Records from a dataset
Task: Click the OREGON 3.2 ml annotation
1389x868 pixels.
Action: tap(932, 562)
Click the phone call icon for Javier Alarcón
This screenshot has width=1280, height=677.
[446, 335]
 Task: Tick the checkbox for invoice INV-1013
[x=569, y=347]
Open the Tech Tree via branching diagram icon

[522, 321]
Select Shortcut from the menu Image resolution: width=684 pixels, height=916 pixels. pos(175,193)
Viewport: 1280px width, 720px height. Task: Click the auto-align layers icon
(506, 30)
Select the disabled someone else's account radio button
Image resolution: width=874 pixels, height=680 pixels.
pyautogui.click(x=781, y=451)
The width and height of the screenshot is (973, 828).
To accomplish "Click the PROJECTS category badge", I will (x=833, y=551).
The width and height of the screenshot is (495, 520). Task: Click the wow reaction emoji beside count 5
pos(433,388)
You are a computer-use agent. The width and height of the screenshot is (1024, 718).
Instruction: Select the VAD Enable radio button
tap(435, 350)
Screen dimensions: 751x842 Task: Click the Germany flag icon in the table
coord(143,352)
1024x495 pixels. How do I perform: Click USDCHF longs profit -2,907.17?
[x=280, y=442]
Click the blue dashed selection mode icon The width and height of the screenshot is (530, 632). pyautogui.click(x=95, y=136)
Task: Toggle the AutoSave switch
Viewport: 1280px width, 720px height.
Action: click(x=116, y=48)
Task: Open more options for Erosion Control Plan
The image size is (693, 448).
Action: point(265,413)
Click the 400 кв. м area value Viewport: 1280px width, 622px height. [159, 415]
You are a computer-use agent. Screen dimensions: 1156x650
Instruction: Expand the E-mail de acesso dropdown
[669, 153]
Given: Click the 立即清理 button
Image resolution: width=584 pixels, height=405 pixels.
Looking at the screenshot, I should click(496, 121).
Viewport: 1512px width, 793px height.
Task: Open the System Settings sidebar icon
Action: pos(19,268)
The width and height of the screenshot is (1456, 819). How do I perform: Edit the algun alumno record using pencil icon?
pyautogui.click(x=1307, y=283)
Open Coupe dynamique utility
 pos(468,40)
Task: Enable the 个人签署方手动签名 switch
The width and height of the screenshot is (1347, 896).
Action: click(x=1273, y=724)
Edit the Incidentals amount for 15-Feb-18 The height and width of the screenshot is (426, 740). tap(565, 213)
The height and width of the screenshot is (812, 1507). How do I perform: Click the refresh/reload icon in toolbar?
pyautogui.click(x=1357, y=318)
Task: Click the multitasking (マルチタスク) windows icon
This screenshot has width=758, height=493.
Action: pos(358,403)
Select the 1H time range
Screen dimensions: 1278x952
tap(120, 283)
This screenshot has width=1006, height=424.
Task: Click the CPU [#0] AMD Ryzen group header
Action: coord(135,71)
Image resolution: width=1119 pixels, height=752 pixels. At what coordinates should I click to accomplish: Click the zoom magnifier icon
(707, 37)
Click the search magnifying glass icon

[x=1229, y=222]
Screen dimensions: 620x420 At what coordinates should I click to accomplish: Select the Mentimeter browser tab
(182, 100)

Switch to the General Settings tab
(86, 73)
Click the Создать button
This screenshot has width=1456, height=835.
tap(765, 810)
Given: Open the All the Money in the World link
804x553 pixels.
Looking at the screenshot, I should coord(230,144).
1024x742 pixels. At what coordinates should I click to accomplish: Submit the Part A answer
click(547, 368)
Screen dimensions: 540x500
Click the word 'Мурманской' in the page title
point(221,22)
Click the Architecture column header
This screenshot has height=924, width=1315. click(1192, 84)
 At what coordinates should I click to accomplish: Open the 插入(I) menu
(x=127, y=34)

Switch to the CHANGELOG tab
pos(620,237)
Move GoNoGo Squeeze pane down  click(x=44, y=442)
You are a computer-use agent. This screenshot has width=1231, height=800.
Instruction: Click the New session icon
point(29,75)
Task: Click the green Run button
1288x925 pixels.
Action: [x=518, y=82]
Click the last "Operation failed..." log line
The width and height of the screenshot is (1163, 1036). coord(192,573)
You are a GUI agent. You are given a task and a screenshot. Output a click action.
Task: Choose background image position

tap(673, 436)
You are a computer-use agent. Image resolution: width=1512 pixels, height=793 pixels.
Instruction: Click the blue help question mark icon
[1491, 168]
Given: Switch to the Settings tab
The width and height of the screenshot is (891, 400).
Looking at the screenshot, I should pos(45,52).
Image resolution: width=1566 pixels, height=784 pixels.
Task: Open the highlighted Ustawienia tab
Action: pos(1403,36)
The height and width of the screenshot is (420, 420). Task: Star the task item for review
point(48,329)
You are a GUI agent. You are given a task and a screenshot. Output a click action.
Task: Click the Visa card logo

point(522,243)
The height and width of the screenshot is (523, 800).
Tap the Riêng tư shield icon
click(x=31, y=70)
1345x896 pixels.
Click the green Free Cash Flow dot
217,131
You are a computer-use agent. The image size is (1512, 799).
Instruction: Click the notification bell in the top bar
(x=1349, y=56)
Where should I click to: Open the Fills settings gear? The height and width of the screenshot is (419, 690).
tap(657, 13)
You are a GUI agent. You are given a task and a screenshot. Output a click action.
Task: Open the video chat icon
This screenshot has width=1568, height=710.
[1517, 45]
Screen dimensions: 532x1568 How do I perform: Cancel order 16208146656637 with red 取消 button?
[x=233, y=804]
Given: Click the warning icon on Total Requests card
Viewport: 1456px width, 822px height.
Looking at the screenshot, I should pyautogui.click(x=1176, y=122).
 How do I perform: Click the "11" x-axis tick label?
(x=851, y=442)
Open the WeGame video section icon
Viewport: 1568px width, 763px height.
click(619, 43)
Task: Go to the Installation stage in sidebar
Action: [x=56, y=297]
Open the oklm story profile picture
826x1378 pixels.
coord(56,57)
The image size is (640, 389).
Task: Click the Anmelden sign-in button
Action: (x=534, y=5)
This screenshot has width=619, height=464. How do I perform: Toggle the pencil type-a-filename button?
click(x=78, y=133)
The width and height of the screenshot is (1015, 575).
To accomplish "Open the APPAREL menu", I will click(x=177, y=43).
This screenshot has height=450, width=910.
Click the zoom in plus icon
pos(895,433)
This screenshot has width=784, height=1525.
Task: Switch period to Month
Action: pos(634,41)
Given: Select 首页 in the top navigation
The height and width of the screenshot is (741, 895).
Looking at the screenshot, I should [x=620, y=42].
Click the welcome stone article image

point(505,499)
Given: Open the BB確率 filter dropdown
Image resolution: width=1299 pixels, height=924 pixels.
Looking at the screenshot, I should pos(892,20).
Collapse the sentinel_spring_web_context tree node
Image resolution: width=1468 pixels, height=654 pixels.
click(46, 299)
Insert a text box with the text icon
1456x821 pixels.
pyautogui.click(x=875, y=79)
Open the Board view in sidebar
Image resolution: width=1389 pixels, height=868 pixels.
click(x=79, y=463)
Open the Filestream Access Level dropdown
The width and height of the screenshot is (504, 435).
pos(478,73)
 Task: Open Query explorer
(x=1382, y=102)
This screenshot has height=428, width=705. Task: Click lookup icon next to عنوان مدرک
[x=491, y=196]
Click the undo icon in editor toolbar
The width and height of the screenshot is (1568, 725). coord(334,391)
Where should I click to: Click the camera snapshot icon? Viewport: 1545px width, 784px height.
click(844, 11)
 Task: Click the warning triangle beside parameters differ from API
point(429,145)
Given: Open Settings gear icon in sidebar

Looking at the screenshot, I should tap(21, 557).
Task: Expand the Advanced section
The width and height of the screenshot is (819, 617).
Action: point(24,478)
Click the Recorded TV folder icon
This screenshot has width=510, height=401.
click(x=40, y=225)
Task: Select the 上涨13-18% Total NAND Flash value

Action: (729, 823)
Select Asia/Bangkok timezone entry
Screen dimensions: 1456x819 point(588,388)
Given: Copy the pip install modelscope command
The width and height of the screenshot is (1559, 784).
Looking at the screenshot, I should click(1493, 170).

__Problem statement__
Gather every line from the entries above that contains the word "dimensions" and list those lines.

__Answer__
Screen dimensions: 751x842 Task: Click the Germany flag icon in the table
You are a computer-use agent. Screen dimensions: 1156x650
Screen dimensions: 1278x952
Screen dimensions: 620x420 At what coordinates should I click to accomplish: Select the Mentimeter browser tab
Screen dimensions: 540x500
Screen dimensions: 532x1568 How do I perform: Cancel order 16208146656637 with red 取消 button?
Screen dimensions: 1456x819 point(588,388)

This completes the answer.